[Stored entries]
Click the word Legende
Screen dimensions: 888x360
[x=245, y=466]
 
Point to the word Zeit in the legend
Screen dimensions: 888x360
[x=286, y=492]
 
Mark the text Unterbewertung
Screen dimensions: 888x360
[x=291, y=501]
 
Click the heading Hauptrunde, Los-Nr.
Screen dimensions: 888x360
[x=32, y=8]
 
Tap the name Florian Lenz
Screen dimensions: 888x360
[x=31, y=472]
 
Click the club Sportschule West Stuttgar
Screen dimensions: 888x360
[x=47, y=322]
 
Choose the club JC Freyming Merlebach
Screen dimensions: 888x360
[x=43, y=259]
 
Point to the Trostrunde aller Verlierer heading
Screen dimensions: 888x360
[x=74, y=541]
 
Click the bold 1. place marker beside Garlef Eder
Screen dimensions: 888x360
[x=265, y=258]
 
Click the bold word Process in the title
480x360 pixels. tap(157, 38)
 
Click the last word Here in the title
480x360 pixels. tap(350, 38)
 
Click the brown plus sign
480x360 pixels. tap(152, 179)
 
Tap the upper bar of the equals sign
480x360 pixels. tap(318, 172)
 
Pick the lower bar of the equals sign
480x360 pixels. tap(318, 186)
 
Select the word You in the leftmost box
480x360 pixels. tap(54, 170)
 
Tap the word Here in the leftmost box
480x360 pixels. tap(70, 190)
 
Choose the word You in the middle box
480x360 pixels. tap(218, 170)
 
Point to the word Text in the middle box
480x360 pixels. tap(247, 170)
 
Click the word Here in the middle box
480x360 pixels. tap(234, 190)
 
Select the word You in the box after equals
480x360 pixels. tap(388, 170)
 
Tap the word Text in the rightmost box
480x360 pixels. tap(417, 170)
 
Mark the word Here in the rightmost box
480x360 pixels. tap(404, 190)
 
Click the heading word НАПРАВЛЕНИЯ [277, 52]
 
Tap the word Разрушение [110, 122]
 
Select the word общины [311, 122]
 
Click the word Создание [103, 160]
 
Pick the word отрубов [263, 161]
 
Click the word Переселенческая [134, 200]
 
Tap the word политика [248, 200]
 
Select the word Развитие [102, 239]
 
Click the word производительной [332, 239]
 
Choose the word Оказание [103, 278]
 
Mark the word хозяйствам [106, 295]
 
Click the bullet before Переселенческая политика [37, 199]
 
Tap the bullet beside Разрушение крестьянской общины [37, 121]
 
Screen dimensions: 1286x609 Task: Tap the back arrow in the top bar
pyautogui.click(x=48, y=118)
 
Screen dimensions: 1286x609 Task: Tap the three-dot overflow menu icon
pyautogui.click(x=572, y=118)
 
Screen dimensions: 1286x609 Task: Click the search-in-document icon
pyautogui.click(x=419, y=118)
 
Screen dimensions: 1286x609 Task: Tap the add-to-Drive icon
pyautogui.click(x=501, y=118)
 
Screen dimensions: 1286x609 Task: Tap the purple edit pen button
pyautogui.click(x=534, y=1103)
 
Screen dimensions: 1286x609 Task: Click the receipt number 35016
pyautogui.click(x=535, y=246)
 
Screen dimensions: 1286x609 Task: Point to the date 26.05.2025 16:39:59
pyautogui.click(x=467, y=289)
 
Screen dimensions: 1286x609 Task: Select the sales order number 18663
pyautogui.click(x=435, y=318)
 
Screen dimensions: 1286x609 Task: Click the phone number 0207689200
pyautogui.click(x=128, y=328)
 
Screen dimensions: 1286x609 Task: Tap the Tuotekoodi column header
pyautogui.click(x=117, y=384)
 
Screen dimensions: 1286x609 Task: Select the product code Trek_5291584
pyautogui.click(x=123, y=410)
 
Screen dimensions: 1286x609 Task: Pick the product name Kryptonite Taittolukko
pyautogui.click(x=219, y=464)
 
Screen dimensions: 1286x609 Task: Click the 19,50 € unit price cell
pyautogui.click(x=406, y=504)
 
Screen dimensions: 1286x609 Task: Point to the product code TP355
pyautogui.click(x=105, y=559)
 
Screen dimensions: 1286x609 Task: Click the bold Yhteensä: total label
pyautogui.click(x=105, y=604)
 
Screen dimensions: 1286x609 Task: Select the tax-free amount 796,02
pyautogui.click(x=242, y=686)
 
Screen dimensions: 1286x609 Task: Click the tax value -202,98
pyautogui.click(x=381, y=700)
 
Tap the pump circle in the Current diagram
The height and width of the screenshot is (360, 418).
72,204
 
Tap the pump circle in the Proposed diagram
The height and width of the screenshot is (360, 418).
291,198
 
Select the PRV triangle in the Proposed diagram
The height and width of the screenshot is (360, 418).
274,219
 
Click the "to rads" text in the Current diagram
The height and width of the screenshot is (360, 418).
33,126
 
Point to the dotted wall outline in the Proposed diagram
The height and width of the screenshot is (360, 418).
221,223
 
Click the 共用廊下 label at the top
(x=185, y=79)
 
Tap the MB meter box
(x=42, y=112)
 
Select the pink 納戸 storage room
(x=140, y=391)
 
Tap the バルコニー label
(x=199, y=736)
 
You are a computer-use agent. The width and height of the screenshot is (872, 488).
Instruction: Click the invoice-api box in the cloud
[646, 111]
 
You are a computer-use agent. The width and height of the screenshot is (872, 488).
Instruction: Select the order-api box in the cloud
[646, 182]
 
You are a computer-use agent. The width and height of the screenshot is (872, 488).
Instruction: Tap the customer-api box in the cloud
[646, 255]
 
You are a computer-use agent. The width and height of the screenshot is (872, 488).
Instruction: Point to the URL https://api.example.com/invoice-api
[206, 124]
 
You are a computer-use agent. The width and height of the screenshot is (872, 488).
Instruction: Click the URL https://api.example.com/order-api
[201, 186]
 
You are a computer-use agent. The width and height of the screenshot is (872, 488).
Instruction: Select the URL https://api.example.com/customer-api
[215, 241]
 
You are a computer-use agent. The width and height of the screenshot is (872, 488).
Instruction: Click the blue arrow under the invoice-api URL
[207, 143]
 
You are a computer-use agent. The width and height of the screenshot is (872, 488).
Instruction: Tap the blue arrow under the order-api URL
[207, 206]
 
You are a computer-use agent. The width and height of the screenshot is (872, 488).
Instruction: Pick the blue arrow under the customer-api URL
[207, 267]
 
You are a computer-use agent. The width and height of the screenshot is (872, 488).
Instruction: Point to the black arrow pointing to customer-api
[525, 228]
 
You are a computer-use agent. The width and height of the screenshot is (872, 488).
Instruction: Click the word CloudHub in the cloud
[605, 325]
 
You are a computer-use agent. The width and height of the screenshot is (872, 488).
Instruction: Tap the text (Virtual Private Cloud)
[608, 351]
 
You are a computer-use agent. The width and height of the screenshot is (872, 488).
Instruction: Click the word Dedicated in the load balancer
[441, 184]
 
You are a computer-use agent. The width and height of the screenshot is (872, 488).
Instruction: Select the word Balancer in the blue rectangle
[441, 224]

**Challenge**
Edit the entries above so that every "Screen dimensions" becomes "Screen size". Leave everything else unchanged.

**Output for this task**
Click the word Legende
Screen size: 888x360
[x=245, y=466]
 
Point to the word Zeit in the legend
Screen size: 888x360
[x=286, y=492]
 
Mark the text Unterbewertung
Screen size: 888x360
[x=291, y=501]
 
Click the heading Hauptrunde, Los-Nr.
Screen size: 888x360
[x=32, y=8]
 
Tap the name Florian Lenz
Screen size: 888x360
[x=31, y=472]
 
Click the club Sportschule West Stuttgar
Screen size: 888x360
[x=47, y=322]
 
Choose the club JC Freyming Merlebach
Screen size: 888x360
[x=43, y=259]
 
Point to the Trostrunde aller Verlierer heading
Screen size: 888x360
[x=74, y=541]
 
Click the bold 1. place marker beside Garlef Eder
Screen size: 888x360
[x=265, y=258]
 
Click the bold word Process in the title
480x360 pixels. tap(157, 38)
 
Click the last word Here in the title
480x360 pixels. tap(350, 38)
 
Click the brown plus sign
480x360 pixels. tap(152, 179)
 
Tap the upper bar of the equals sign
480x360 pixels. tap(318, 172)
 
Pick the lower bar of the equals sign
480x360 pixels. tap(318, 186)
 
Select the word You in the leftmost box
480x360 pixels. tap(54, 170)
 
Tap the word Here in the leftmost box
480x360 pixels. tap(70, 190)
 
Choose the word You in the middle box
480x360 pixels. tap(218, 170)
 
Point to the word Text in the middle box
480x360 pixels. tap(247, 170)
 
Click the word Here in the middle box
480x360 pixels. tap(234, 190)
 
Select the word You in the box after equals
480x360 pixels. tap(388, 170)
 
Tap the word Text in the rightmost box
480x360 pixels. tap(417, 170)
 
Mark the word Here in the rightmost box
480x360 pixels. tap(404, 190)
 
Click the heading word НАПРАВЛЕНИЯ [277, 52]
 
Tap the word Разрушение [110, 122]
 
Select the word общины [311, 122]
 
Click the word Создание [103, 160]
 
Pick the word отрубов [263, 161]
 
Click the word Переселенческая [134, 200]
 
Tap the word политика [248, 200]
 
Select the word Развитие [102, 239]
 
Click the word производительной [332, 239]
 
Choose the word Оказание [103, 278]
 
Mark the word хозяйствам [106, 295]
 
Click the bullet before Переселенческая политика [37, 199]
 
Tap the bullet beside Разрушение крестьянской общины [37, 121]
 
Screen size: 1286x609 Task: Tap the back arrow in the top bar
pyautogui.click(x=48, y=118)
 
Screen size: 1286x609 Task: Tap the three-dot overflow menu icon
pyautogui.click(x=572, y=118)
 
Screen size: 1286x609 Task: Click the search-in-document icon
pyautogui.click(x=419, y=118)
 
Screen size: 1286x609 Task: Tap the add-to-Drive icon
pyautogui.click(x=501, y=118)
 
Screen size: 1286x609 Task: Tap the purple edit pen button
pyautogui.click(x=534, y=1103)
 
Screen size: 1286x609 Task: Click the receipt number 35016
pyautogui.click(x=535, y=246)
 
Screen size: 1286x609 Task: Point to the date 26.05.2025 16:39:59
pyautogui.click(x=467, y=289)
 
Screen size: 1286x609 Task: Select the sales order number 18663
pyautogui.click(x=435, y=318)
 
Screen size: 1286x609 Task: Click the phone number 0207689200
pyautogui.click(x=128, y=328)
 
Screen size: 1286x609 Task: Tap the Tuotekoodi column header
pyautogui.click(x=117, y=384)
 
Screen size: 1286x609 Task: Select the product code Trek_5291584
pyautogui.click(x=123, y=410)
 
Screen size: 1286x609 Task: Pick the product name Kryptonite Taittolukko
pyautogui.click(x=219, y=464)
 
Screen size: 1286x609 Task: Click the 19,50 € unit price cell
pyautogui.click(x=406, y=504)
 
Screen size: 1286x609 Task: Point to the product code TP355
pyautogui.click(x=105, y=559)
 
Screen size: 1286x609 Task: Click the bold Yhteensä: total label
pyautogui.click(x=105, y=604)
 
Screen size: 1286x609 Task: Select the tax-free amount 796,02
pyautogui.click(x=242, y=686)
 
Screen size: 1286x609 Task: Click the tax value -202,98
pyautogui.click(x=381, y=700)
 
Tap the pump circle in the Current diagram
The height and width of the screenshot is (360, 418).
72,204
 
Tap the pump circle in the Proposed diagram
The height and width of the screenshot is (360, 418).
291,198
 
Select the PRV triangle in the Proposed diagram
The height and width of the screenshot is (360, 418).
274,219
 
Click the "to rads" text in the Current diagram
The height and width of the screenshot is (360, 418).
33,126
 
Point to the dotted wall outline in the Proposed diagram
The height and width of the screenshot is (360, 418).
221,223
 
Click the 共用廊下 label at the top
(x=185, y=79)
 
Tap the MB meter box
(x=42, y=112)
 
Select the pink 納戸 storage room
(x=140, y=391)
 
Tap the バルコニー label
(x=199, y=736)
 
You are a computer-use agent. The width and height of the screenshot is (872, 488).
Instruction: Click the invoice-api box in the cloud
[646, 111]
 
You are a computer-use agent. The width and height of the screenshot is (872, 488).
Instruction: Select the order-api box in the cloud
[646, 182]
 
You are a computer-use agent. The width and height of the screenshot is (872, 488).
Instruction: Tap the customer-api box in the cloud
[646, 255]
 
You are a computer-use agent. The width and height of the screenshot is (872, 488).
Instruction: Point to the URL https://api.example.com/invoice-api
[206, 124]
 
You are a computer-use agent. The width and height of the screenshot is (872, 488).
Instruction: Click the URL https://api.example.com/order-api
[201, 186]
 
You are a computer-use agent. The width and height of the screenshot is (872, 488).
Instruction: Select the URL https://api.example.com/customer-api
[215, 241]
 
You are a computer-use agent. The width and height of the screenshot is (872, 488).
Instruction: Click the blue arrow under the invoice-api URL
[207, 143]
 
You are a computer-use agent. The width and height of the screenshot is (872, 488).
Instruction: Tap the blue arrow under the order-api URL
[207, 206]
 
You are a computer-use agent. The width and height of the screenshot is (872, 488).
Instruction: Pick the blue arrow under the customer-api URL
[207, 267]
 
You are a computer-use agent. The width and height of the screenshot is (872, 488).
Instruction: Point to the black arrow pointing to customer-api
[525, 228]
 
You are a computer-use agent. The width and height of the screenshot is (872, 488).
Instruction: Click the word CloudHub in the cloud
[605, 325]
 
You are a computer-use agent. The width and height of the screenshot is (872, 488).
Instruction: Tap the text (Virtual Private Cloud)
[608, 351]
 
You are a computer-use agent. The width and height of the screenshot is (872, 488).
Instruction: Click the word Dedicated in the load balancer
[441, 184]
 
You are a computer-use agent. The width and height of the screenshot is (872, 488).
Instruction: Select the word Balancer in the blue rectangle
[441, 224]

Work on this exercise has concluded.